Under-Recovery Necessitates Tariff Revision
Come April, Tata Power consumers in Maharashtra will experience a surge in their electricity bills as the Maharashtra Electricity Regulatory Commission (MERC) greenlights an average tariff rise of approximately 24% for the fiscal year 2024-25, effective from April 1, 2024.
The decision stems from the need to address under-recovery issues resulting from staying on tariff determinations as outlined in the MTR Order for FY 2023-24. According to MERC, had there been no stay, the tariff for FY 2024-25 would have seen a decrease of 13% compared to the approved rates in the MTR Order.

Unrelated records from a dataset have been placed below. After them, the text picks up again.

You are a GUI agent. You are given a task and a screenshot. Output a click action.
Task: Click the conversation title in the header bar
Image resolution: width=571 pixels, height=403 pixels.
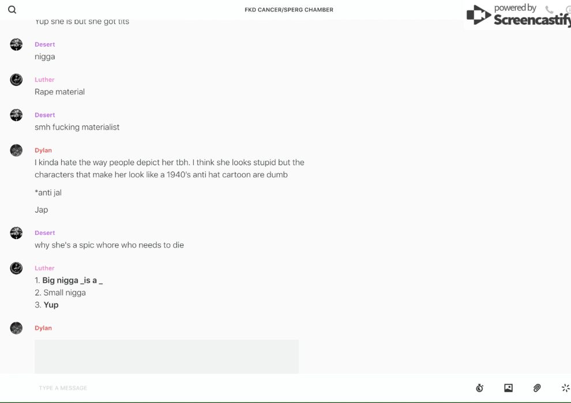[x=289, y=10]
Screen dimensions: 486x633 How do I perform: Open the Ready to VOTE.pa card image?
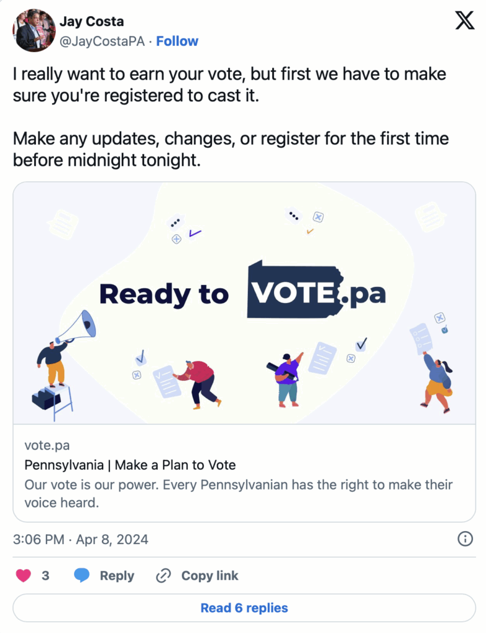(244, 303)
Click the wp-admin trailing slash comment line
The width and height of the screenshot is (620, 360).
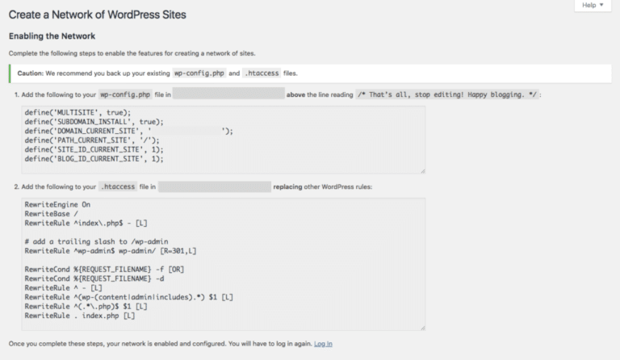(96, 241)
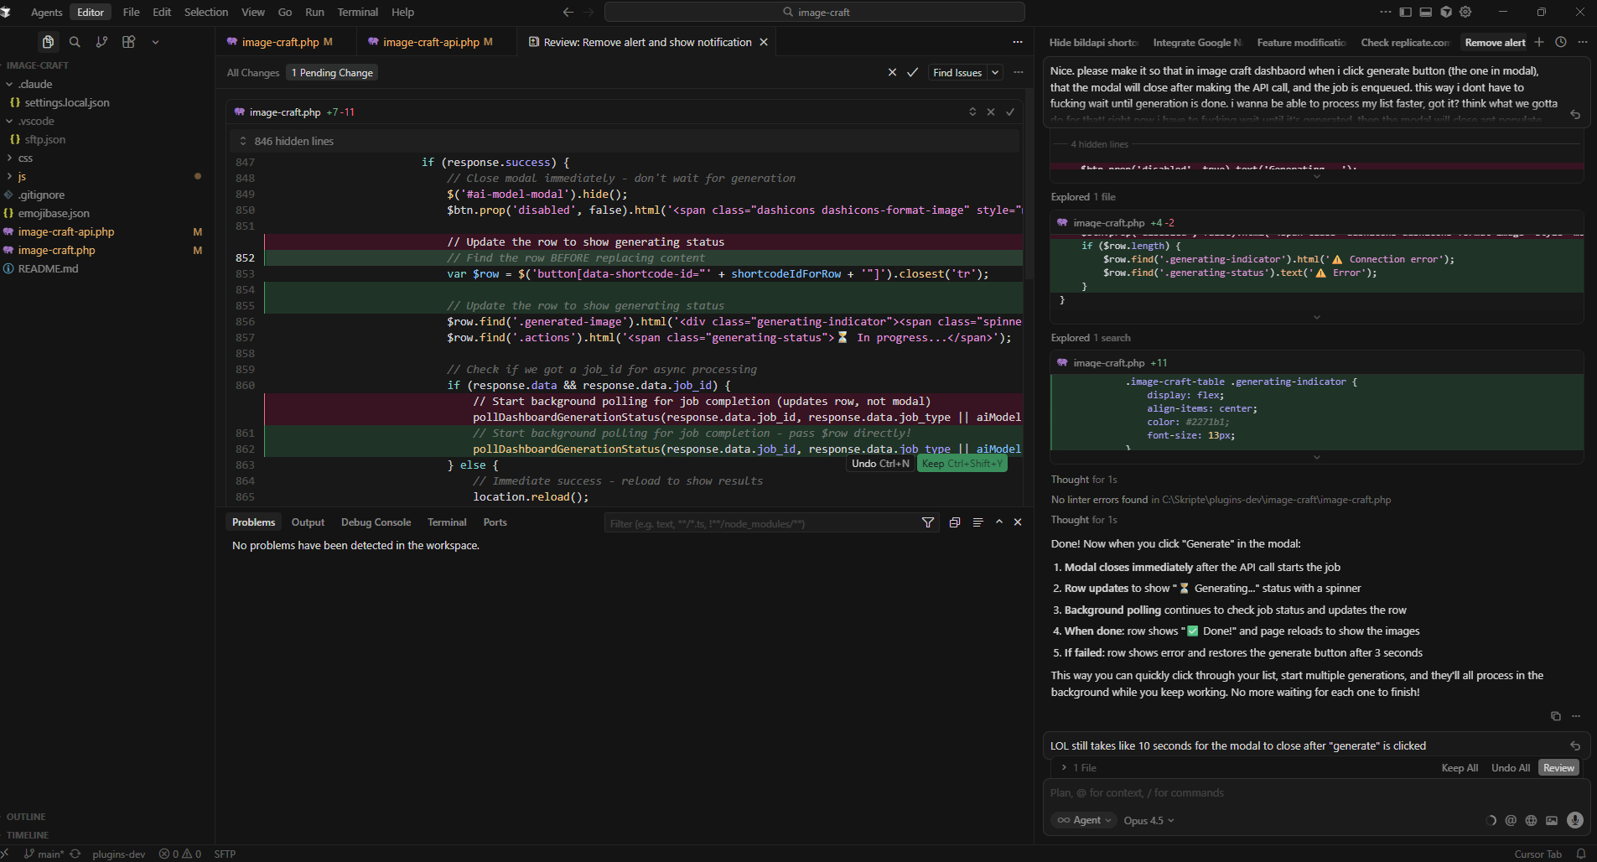This screenshot has width=1597, height=862.
Task: Toggle the bottom panel visibility
Action: [x=1426, y=12]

Tata Power’s Response and Consumer Impact
A Tata Power spokesperson commented on MERC’s decision, stating that the revised tariff for FY 2024-25 aims to address past approved gaps up to FY 2023-24, to be recovered within the upcoming fiscal year while remaining within a range of +/- 20% of the average cost of supply. Despite the hike, Tata Power assures that their Residential Tariff for the 0-100 category remains the lowest, with the 101-300 category only slightly higher than rates offered by other private players. Notably, Tata Power had sought a revision in the average price tariff to recover arrears amounting to ₹927 crore. The proposed increase would elevate prices for consumers using less than 100 units to ₹4.96 per kWh, up from the previous rate of ₹1.65. However, Tata Power also proposed a reduction for consumers using 500 units and above, with rates dropping to ₹7.94 from the current ₹8.35 per kWh.